RIO - Mutilações, tortura, corpos nus banhados de sangue o sádico cardápio de "Encarnação do demônio", novo filme do pai do terror brasileiro, José Mojica Marins, é extenso e para estômagos preparados.

Com estréia prevista no circuito nacional para 8 de agosto, além de pré-estréias em três salas cariocas neste fim de semana, o longa que marca o fim da trilogia do mitológico personagem Zé do Caixão iniciada com os cults "À meia-noite levarei sua alma" (1963) e "Esta noite encarnarei no teu cadáve"r (1966) vai aterrorizar também o Festival de Veneza, para o qual foi selecionado.

O filme vai integrar a sessão Midnight Movies, que acontece em paralelo à competição pelo Leão de Ouro, e que já homenageou mestres do terror como o americano George A. Romero, (de filmes como "Zumbi") e os italianos Dario Argento e Lucio Fulci.

O festival, que acontece entre 27 de agosto e 6 de setembro, também tem a presença de Julio Bressane, que exibe "A erva do rato" na mostra paralela Horizonte.

O convite para Veneza foi feito ao produtor Paulo Sacramento e ao assistente de direção e roteirista Dennison Ramalho em março, mas os envolvidos na produção tiveram de manter o sigilo sob pena de eliminação da mostra. Mojica, no entanto, só recebeu a boa nova na semana passada.

Fiquei petrificado. O Paulo e o Dennison me contaram com cuidado, com medo que eu ficasse muito eufórico narra o diretor, de 72 anos.

Sempre quis participar de Veneza, mas achava impossível, porque sou um cineasta de terror. Só se eu mudasse de gênero.

Além de integrar um dos três festivais mais importantes do mundo, ao lado de Cannes e Berlim, Dennison Ramalho acredita que a estréia internacional pode despertar o interesse de distribuidores estrangeiros para o longa.

Nosso objetivo é conseguir alguém interessado em distribuir o filme lá fora. É importante que o público estrangeiro o assista no cinema e não direto no DVD frisa Ramalho, torcendo para que os espectadores de Veneza gostem tanto do longa quanto no Festival de Paulínia, realizado no início do mês, onde Encarnação abocanhou sete prêmios.

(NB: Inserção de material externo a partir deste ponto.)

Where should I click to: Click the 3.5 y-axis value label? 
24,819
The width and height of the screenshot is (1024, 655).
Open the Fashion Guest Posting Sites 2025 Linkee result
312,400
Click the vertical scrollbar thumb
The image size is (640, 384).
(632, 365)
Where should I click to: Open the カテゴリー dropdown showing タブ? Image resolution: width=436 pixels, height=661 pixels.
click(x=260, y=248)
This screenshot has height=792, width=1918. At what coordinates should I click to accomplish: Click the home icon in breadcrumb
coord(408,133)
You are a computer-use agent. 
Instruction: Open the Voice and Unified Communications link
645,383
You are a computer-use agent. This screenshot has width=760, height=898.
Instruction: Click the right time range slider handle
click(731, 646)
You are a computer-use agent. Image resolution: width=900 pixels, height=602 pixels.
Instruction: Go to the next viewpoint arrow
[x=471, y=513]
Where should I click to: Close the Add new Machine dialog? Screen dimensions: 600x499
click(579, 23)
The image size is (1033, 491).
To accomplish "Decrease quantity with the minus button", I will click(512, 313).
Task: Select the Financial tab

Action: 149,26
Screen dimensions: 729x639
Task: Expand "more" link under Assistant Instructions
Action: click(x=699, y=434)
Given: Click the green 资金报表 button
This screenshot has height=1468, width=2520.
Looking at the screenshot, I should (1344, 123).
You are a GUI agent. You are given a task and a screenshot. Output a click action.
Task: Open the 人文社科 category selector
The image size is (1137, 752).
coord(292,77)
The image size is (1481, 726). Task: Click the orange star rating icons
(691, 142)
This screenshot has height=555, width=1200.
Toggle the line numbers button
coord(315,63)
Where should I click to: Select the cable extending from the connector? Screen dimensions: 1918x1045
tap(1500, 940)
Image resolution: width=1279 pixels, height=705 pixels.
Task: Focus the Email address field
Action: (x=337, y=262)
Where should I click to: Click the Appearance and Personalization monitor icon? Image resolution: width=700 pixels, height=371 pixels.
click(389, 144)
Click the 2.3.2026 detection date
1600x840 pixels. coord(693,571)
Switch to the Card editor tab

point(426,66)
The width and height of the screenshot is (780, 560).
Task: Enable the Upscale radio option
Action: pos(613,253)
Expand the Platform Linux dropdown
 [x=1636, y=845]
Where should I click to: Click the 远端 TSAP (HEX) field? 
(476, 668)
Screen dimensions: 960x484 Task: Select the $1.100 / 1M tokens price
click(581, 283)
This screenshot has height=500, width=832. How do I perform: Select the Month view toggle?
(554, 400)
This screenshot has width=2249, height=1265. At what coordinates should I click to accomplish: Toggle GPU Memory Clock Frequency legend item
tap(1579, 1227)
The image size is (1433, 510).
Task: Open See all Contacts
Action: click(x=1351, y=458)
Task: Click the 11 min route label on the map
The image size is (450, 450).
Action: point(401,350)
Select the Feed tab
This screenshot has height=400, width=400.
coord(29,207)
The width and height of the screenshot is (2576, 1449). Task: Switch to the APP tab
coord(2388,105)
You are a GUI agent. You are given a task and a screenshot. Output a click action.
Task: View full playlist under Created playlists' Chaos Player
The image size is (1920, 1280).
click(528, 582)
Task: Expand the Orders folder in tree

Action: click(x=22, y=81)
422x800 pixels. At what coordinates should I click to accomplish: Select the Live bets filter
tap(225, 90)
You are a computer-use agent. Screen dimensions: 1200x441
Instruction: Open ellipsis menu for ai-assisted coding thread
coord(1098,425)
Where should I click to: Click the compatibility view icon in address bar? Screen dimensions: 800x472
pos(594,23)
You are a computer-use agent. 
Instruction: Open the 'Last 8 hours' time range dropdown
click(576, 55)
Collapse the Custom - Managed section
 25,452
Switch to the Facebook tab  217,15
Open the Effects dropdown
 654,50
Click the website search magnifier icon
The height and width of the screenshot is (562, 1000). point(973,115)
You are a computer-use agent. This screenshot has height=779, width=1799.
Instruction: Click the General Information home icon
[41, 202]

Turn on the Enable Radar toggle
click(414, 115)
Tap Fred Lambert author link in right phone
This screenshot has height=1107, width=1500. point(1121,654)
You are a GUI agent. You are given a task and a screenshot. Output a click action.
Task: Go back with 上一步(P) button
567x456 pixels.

Há anos vou a mostras internacionais de terror e nunca vi uma reação assim. Tanto pela parte da platéia que se sentiu ultrajada pelas imagens quanto pelas que ficaram até o final, delirando com o que viam.

O ultraje ao qual se refere o assistente de direção, um dos responsáveis por atualizar o terror de Mojica, não é figura de linguagem. "Encarnação do demônio" é um compêndio de diferentes fases do gênero, desde o gore dos anos 70 ao torture porn contemporâneo estilo caracterizado por cenas de sadismo explícito, celebrizado na série "Jogos mortais" e mais recentemente no filme "O Albergue".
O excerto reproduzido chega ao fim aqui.